But how will our author prove that whensoever God made choice of any special person to be a king, he intended that “the (I suppose he means his) issue also should have benefit thereof?” has he so soon forgot Moses and Joshua, whom in this very section, he says, “God out of a special care chose to govern as princes,” and the judges that God raised up? Had not these princes, having the same authority of the supreme fatherhood, the same power that the kings had; and being specially chosen by God himself, should not their issue have the benefit of that choice as well as David’s or Solomon’s? If these had the paternal authority put into their hands immediately by God, why had not their issue the benefit of this grant in a succession to this power? Or if they had it as Adam’s heirs, why did not their heirs enjoy it after them by right descending to them? for they could not be heirs to one another.
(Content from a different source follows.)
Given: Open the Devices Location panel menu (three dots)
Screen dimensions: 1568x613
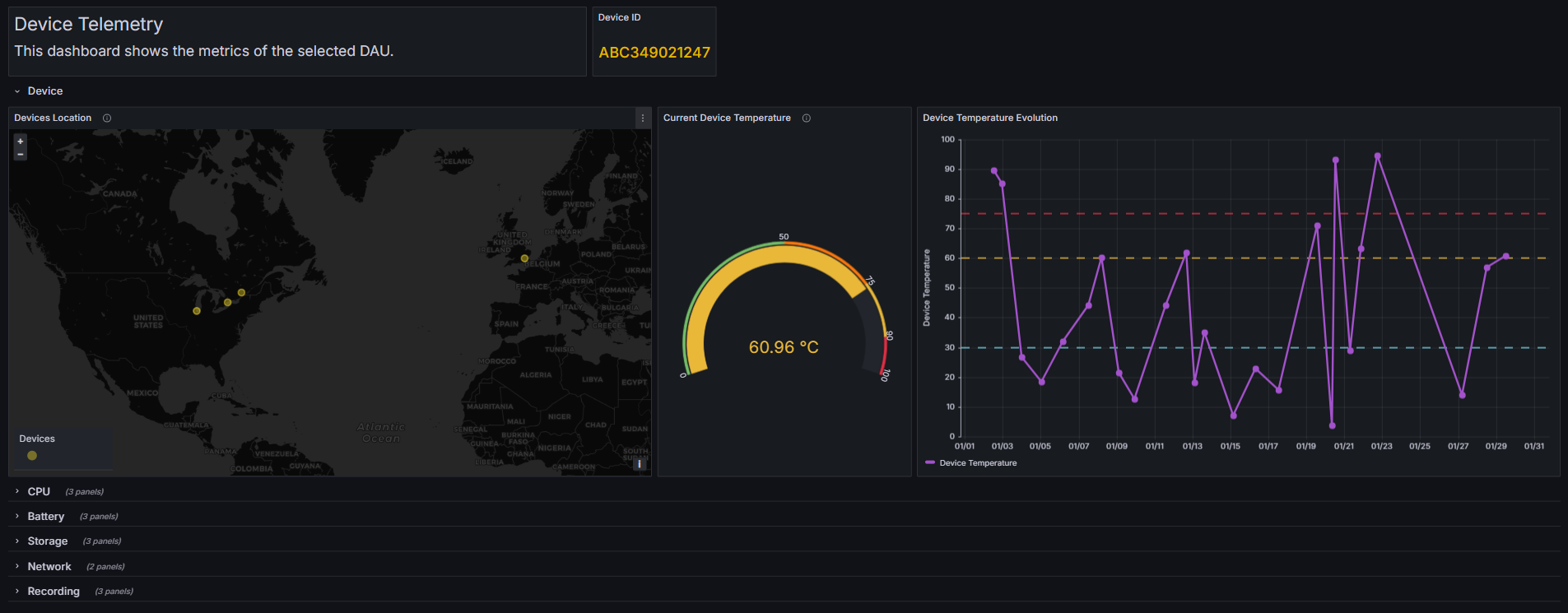Looking at the screenshot, I should (x=643, y=118).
Was the power the same, and from the same original, in Moses, Joshua, and the Judges, as it was in David and the kings; and was it inheritable in one, and not in the other? if it was not paternal authority, then God’s own people were governed by those that had not paternal authority, and those governors did well enough without it: if it were paternal authority, and God chose the persons that were to exercise it, our author’s rule fails, that “whensoever God makes choice of any person to be supreme ruler” (for I suppose the name king has no spell in it, it is not the title, but the power makes the difference) “he intends that the issue also should have the benefit of it,” since from their coming out of Egypt to David’s time, 400 years, the issue was never “so sufficiently comprehended in the person of the father,” as that any son, after the death of his father, succeeded to the government amongst all those judges that judged Israel. If, to avoid this it be said, God always chose the person of the successor, and so, transferring the fatherly authority to him, excluded his issue from succeeding to it, that is manifestly not so in the story of Jephthah, where he articled with the people, and they made him judge over them, as is plain, Judg. 11
It is in vain then to say, that “whensoever God chooses any special person to have the exercise of paternal authority,” (for if that be not to be king I desire to know the difference between a king and one having the exercise of paternal authority) “he intends the issue also should have the benefit of it,” since we find the authority the judges had ended with them, and descended not to their issue; and if the judges had not paternal authority, I fear it will trouble our author, or any of the friends to his principles, to tell who had then the paternal authority, that is, the government and supreme power amongst the Israelites: and I suspect they must confess that the chosen people of God continued a people several hundreds of years without any knowledge or thought of this paternal authority, or any appearance of monarchical government at all.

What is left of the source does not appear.